Table 2: Key Statistics for DV-World.

MetricValue
Total Tasks260 (100%)
- DV-Sheet (Create/Fix/Dash)50 / 50 / 30 (50%)
- DV-Evolution80 (30.8%)
- DV-Interact50 (19.2%)
DV-Sheet: Avg Columns / Rows36.53 / 11,583.36
DV-Evolution: Avg Columns / Rows58.98 / 52,584.58
DV-Interact: Ambiguities per task3.17

Error Analysis

  • DV-Sheet: Errors are dominated by Data Accuracy (over 50% in Create, ~69% in Fix), followed by Layout Readability and Visual Design issues.
  • DV-Evol: Errors are primarily Layout & Readability (42.43% on average) and Data Consistency (31.98%), with Visual Style being less problematic (25.59%).
  • DV-Inter: Failures are primarily driven by the Cognitive-Execution Gap (38.44% avg), where clarified intent fails to produce grounded results. Interactive Avoidance and Inquiry Deficit are also major bottlenecks.

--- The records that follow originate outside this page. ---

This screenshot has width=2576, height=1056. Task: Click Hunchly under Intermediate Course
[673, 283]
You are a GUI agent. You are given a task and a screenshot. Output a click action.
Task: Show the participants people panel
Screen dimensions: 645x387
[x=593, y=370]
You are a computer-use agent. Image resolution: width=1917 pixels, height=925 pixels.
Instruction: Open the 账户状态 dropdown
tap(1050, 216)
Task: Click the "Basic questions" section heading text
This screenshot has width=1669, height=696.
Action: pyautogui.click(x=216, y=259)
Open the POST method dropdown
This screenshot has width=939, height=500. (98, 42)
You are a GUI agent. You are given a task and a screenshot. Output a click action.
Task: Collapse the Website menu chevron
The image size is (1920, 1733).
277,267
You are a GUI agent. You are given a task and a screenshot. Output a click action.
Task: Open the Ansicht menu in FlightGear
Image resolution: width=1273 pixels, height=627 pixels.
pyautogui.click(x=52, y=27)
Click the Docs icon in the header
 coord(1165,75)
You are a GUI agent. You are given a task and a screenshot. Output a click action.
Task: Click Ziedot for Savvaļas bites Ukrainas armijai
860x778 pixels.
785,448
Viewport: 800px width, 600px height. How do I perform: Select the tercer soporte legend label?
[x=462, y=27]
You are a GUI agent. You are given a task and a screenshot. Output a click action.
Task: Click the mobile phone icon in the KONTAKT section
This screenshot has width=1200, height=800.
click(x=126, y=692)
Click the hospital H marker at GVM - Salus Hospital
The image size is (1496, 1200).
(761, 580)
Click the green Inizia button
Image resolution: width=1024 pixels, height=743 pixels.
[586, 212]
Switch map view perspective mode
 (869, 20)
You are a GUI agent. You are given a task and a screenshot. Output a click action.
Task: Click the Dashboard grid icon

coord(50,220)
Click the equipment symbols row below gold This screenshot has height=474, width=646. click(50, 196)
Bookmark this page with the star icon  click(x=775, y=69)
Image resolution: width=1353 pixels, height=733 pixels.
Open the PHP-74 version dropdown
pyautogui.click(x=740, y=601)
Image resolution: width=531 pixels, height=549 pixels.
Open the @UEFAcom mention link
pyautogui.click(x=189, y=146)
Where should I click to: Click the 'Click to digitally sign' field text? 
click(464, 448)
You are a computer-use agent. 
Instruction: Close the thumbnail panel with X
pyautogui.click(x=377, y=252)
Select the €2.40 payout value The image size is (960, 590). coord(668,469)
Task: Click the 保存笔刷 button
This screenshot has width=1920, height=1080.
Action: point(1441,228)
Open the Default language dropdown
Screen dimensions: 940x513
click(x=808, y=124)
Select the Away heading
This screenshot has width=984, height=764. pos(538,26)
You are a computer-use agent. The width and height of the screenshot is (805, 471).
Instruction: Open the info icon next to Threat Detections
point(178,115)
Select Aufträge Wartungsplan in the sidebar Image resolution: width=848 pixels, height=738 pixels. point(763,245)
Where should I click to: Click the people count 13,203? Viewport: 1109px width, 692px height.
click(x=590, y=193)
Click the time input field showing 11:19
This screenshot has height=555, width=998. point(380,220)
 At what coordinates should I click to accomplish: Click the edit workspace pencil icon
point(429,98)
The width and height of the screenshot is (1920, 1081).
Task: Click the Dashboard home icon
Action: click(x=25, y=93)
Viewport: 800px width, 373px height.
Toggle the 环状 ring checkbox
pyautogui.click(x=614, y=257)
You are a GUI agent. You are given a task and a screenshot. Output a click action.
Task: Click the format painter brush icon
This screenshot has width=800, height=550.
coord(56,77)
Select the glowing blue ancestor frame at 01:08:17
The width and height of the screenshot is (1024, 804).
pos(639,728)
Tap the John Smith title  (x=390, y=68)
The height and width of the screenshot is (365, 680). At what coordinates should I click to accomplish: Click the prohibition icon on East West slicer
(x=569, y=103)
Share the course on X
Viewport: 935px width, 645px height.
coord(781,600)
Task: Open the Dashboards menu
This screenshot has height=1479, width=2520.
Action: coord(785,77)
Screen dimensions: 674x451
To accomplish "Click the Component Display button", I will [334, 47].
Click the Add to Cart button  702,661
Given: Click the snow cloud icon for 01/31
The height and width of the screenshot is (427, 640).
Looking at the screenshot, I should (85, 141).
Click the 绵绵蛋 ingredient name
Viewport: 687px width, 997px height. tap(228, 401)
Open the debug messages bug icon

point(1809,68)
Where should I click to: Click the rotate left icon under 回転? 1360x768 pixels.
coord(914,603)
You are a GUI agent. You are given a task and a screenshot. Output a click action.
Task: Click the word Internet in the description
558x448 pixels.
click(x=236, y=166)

Theoretical and Practical Implications

  • Theoretical: DV-World establishes a new paradigm for evaluating DV agents, shifting focus from isolated code generation to integrated lifecycle management encompassing environmental mastery, semantic portability, and proactive alignment. It provides a structured taxonomy of real-world challenges (e.g., fix types, ambiguity points).
  • Practical: The benchmark exposes critical weaknesses in current agents, guiding research and development towards:
    1. Improving native object model understanding and data binding reliability.
    2. Enhancing cross-framework semantic transfer and design preservation.
    3. Developing robust interactive reasoning and clarification strategies.
    4. The hybrid evaluation framework (MLLM-judge + data fidelity checks) offers a reproducible and human-aligned method for assessing complex, open-ended visualization tasks.

Conclusion

DV-World provides a comprehensive, realistic benchmark for evaluating Data Visualization agents across the full professional lifecycle. Results demonstrate that even state-of-the-art models are ill-equipped for the complexities of real-world visualization, struggling with error correction, faithful data binding, consistent evolution, and intent alignment. By combining rubric-based judgments with quantitative checks and interaction metrics, DV-World enables detailed diagnosis and progress tracking. It establishes a standardized yardstick to quantify and accelerate progress toward reliable, versatile DV agents capable of handling enterprise-level workflows. Future work involves expanding the benchmark and exploring agent architectures that integrate the environmental, evolutionary, and interactive capabilities highlighted as essential by DV-World.